Turn the rows from the very first line through the line containing "Età bambino 2 (14, 295)", both included, into a JSON list of strings with one string per line and blank lines left out. Include no other lines.

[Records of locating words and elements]
***

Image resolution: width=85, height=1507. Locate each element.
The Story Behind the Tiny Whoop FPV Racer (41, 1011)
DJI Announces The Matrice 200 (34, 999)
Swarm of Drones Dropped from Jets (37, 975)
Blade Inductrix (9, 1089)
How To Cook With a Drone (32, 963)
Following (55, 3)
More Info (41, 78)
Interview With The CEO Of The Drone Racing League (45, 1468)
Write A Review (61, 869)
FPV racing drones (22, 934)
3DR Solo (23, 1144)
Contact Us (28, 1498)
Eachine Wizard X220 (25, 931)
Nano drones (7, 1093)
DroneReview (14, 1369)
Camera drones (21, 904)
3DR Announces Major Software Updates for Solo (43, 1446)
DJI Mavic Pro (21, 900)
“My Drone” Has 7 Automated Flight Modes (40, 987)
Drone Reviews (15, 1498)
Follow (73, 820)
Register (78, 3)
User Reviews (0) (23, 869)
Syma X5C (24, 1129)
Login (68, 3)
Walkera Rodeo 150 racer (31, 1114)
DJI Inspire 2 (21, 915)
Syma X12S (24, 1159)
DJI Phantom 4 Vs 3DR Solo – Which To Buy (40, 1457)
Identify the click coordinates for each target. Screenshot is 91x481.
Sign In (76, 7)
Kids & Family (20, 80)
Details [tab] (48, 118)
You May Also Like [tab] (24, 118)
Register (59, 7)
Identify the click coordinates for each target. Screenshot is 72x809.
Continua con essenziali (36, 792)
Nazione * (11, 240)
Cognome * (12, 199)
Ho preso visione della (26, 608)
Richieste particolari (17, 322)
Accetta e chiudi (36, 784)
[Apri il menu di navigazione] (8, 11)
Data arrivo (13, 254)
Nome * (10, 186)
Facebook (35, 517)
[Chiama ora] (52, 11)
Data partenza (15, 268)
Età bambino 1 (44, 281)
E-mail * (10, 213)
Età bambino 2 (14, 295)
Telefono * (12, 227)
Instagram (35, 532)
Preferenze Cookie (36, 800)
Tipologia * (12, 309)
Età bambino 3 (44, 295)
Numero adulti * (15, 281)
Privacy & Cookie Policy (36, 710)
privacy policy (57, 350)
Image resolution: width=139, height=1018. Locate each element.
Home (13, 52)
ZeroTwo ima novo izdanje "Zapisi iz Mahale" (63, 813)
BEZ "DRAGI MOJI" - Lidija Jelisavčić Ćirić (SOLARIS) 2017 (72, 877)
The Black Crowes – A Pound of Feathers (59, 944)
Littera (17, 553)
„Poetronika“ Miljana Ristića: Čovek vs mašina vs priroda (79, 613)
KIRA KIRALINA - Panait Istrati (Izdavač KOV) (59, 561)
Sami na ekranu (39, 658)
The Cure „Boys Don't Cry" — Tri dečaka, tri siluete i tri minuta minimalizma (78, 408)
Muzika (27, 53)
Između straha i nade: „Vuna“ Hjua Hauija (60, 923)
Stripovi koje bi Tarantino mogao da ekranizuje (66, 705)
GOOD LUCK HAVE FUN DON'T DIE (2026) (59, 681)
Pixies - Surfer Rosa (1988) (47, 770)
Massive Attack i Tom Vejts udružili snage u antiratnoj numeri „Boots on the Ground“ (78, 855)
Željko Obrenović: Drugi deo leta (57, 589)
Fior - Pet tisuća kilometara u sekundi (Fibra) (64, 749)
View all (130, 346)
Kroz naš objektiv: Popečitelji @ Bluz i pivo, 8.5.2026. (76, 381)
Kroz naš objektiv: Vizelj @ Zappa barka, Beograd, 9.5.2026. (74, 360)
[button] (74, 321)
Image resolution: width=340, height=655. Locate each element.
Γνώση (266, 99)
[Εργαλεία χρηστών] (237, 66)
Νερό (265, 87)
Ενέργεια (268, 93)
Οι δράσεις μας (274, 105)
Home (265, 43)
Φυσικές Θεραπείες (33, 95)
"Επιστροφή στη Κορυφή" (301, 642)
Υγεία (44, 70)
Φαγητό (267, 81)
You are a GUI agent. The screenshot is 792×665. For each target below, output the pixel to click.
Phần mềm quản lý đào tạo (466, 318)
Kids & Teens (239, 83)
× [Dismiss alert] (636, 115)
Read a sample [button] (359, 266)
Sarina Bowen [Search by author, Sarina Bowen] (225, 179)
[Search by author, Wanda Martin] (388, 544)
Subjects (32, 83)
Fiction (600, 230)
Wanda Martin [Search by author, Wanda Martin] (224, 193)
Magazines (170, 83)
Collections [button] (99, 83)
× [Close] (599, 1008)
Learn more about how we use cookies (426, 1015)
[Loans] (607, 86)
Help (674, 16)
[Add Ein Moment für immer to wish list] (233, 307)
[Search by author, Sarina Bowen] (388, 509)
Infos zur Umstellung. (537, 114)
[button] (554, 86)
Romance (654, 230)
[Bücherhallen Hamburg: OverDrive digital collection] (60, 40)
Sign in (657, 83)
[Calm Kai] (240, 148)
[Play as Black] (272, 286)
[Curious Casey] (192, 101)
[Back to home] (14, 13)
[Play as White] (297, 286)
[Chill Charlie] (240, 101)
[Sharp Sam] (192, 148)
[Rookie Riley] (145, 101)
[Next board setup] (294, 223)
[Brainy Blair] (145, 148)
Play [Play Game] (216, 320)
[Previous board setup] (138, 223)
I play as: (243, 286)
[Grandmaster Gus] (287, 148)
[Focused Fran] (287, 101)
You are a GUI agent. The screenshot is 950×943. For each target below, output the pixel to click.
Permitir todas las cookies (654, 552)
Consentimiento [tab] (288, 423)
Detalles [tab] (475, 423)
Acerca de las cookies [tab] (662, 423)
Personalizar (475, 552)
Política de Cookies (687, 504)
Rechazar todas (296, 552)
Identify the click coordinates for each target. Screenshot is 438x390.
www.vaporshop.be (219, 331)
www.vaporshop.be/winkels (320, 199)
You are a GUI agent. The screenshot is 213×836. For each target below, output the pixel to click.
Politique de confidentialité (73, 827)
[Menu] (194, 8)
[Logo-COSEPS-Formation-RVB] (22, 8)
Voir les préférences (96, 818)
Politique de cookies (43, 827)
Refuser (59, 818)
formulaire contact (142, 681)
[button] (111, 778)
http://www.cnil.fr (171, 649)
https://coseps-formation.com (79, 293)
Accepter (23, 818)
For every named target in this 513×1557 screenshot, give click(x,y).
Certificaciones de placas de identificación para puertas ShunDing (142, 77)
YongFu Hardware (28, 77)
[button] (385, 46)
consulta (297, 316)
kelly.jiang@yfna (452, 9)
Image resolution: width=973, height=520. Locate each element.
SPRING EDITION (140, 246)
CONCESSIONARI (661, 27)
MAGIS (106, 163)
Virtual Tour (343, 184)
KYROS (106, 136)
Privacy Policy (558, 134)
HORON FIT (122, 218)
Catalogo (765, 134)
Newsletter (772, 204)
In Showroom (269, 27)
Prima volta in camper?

***

COMPLETED TASK >>
[
  "Image resolution: width=85, height=1507. Locate each element.",
  "The Story Behind the Tiny Whoop FPV Racer (41, 1011)",
  "DJI Announces The Matrice 200 (34, 999)",
  "Swarm of Drones Dropped from Jets (37, 975)",
  "Blade Inductrix (9, 1089)",
  "How To Cook With a Drone (32, 963)",
  "Following (55, 3)",
  "More Info (41, 78)",
  "Interview With The CEO Of The Drone Racing League (45, 1468)",
  "Write A Review (61, 869)",
  "FPV racing drones (22, 934)",
  "3DR Solo (23, 1144)",
  "Contact Us (28, 1498)",
  "Eachine Wizard X220 (25, 931)",
  "Nano drones (7, 1093)",
  "DroneReview (14, 1369)",
  "Camera drones (21, 904)",
  "3DR Announces Major Software Updates for Solo (43, 1446)",
  "DJI Mavic Pro (21, 900)",
  "“My Drone” Has 7 Automated Flight Modes (40, 987)",
  "Drone Reviews (15, 1498)",
  "Follow (73, 820)",
  "Register (78, 3)",
  "User Reviews (0) (23, 869)",
  "Syma X5C (24, 1129)",
  "Login (68, 3)",
  "Walkera Rodeo 150 racer (31, 1114)",
  "DJI Inspire 2 (21, 915)",
  "Syma X12S (24, 1159)",
  "DJI Phantom 4 Vs 3DR Solo – Which To Buy (40, 1457)",
  "Identify the click coordinates for each target. Screenshot is 91x481.",
  "Sign In (76, 7)",
  "Kids & Family (20, 80)",
  "Details [tab] (48, 118)",
  "You May Also Like [tab] (24, 118)",
  "Register (59, 7)",
  "Identify the click coordinates for each target. Screenshot is 72x809.",
  "Continua con essenziali (36, 792)",
  "Nazione * (11, 240)",
  "Cognome * (12, 199)",
  "Ho preso visione della (26, 608)",
  "Richieste particolari (17, 322)",
  "Accetta e chiudi (36, 784)",
  "[Apri il menu di navigazione] (8, 11)",
  "Data arrivo (13, 254)",
  "Nome * (10, 186)",
  "Facebook (35, 517)",
  "[Chiama ora] (52, 11)",
  "Data partenza (15, 268)",
  "Età bambino 1 (44, 281)",
  "E-mail * (10, 213)",
  "Età bambino 2 (14, 295)"
]